SUPPLIED DATA:
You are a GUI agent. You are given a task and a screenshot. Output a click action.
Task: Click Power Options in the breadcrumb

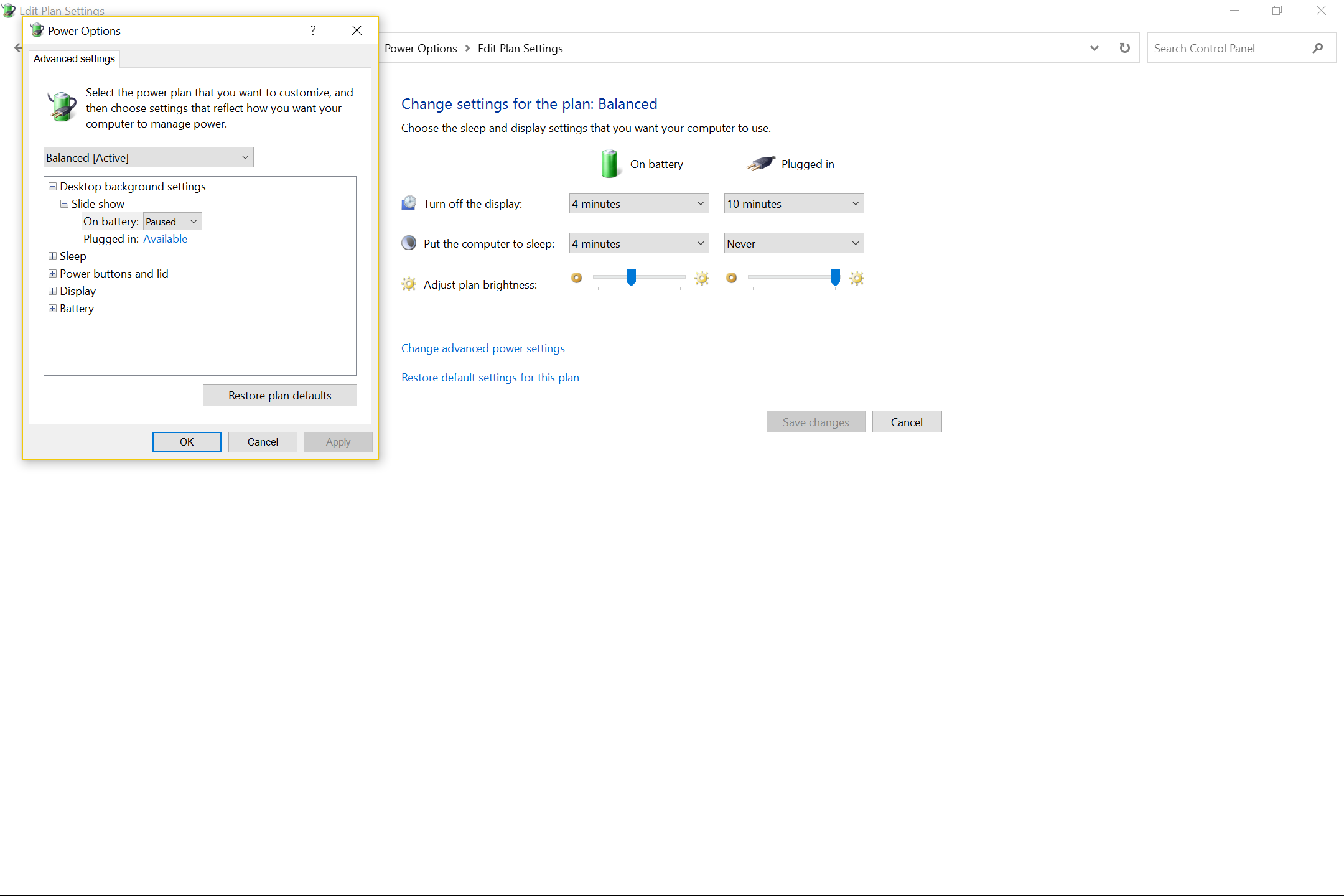421,48
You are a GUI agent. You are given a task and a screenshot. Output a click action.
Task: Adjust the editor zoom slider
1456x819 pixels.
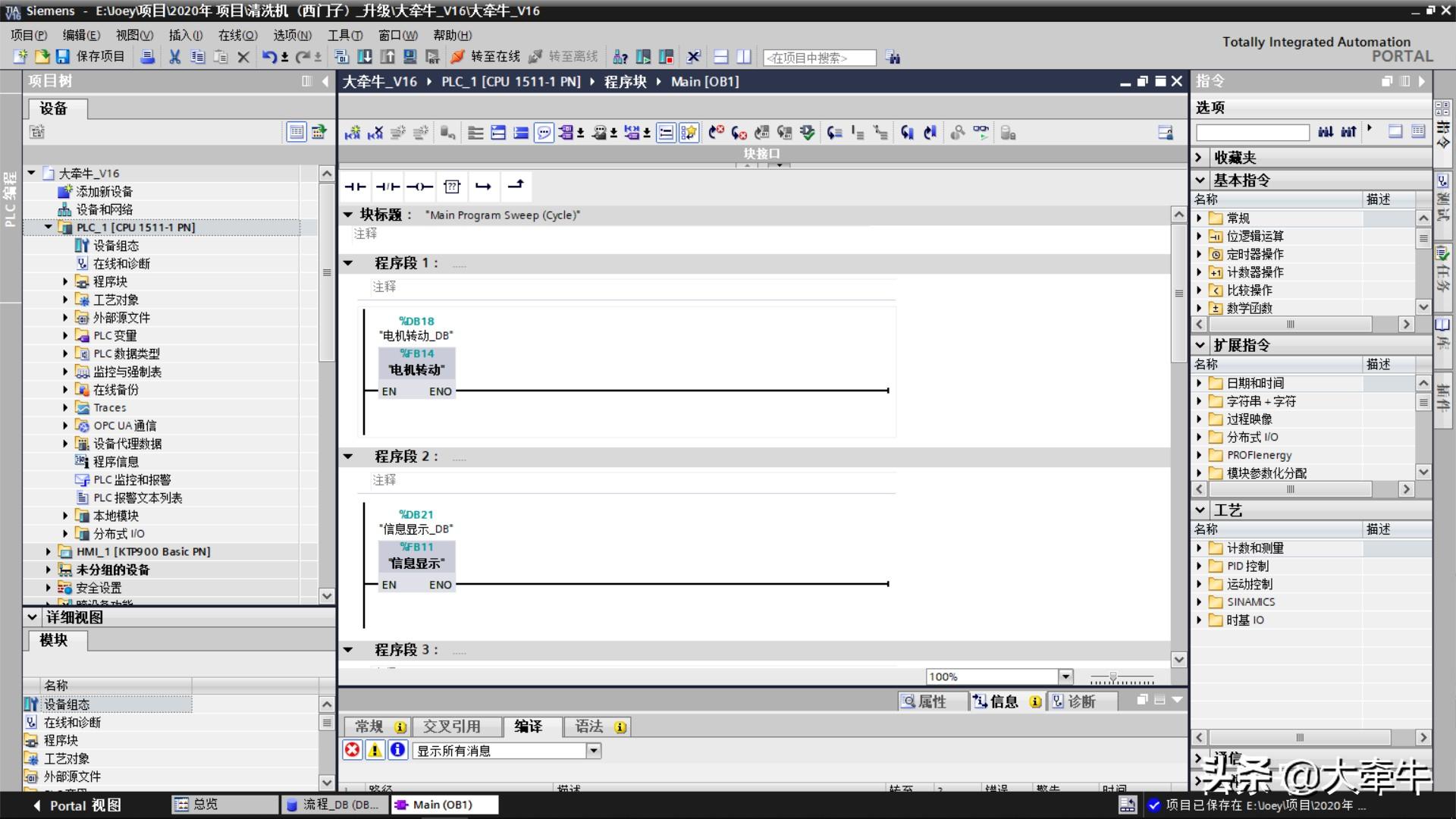(x=1113, y=676)
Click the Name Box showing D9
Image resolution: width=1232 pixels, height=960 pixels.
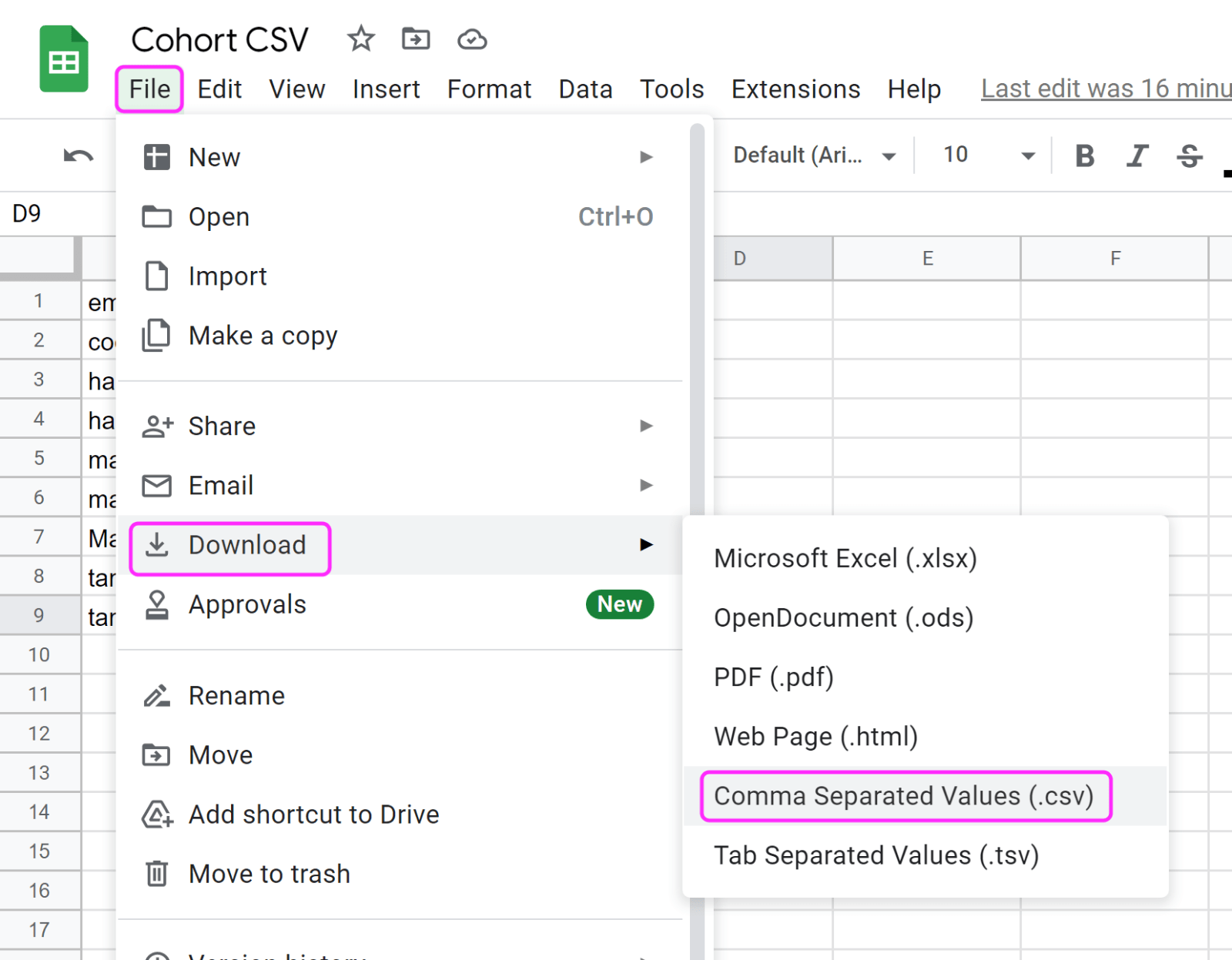tap(27, 212)
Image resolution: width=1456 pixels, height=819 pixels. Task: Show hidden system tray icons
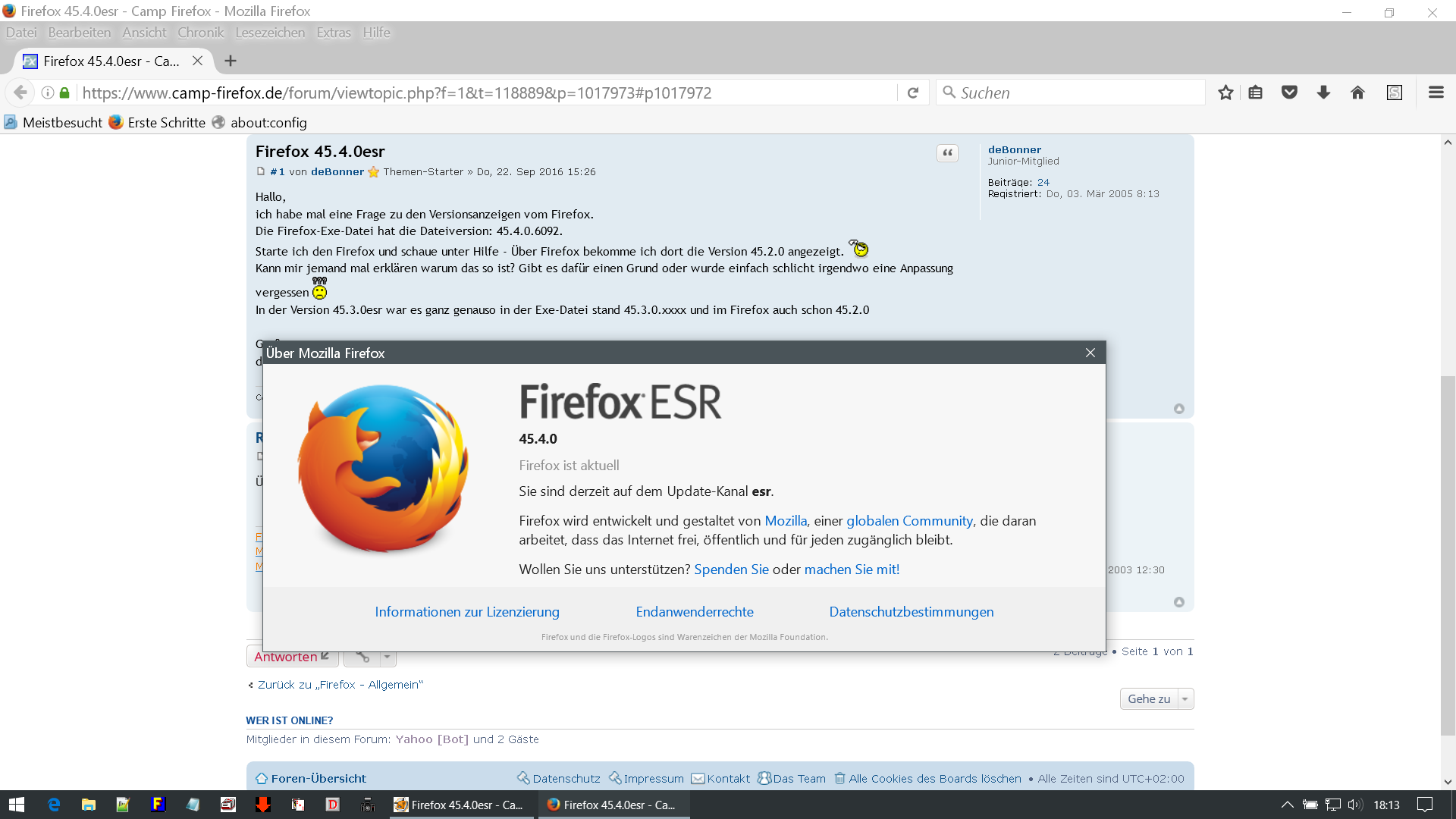coord(1287,805)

EXERCISE INSTRUCTIONS:
In the material above, retype exactly the lines that run from the one containing "1456x819 pixels." through the last line, and keep out the pictures.

RESPONSE BELOW:
1456x819 pixels.
(x=1113, y=676)
Click the Name Box showing D9
Image resolution: width=1232 pixels, height=960 pixels.
tap(27, 212)
Image resolution: width=1456 pixels, height=819 pixels. Task: Show hidden system tray icons
coord(1287,805)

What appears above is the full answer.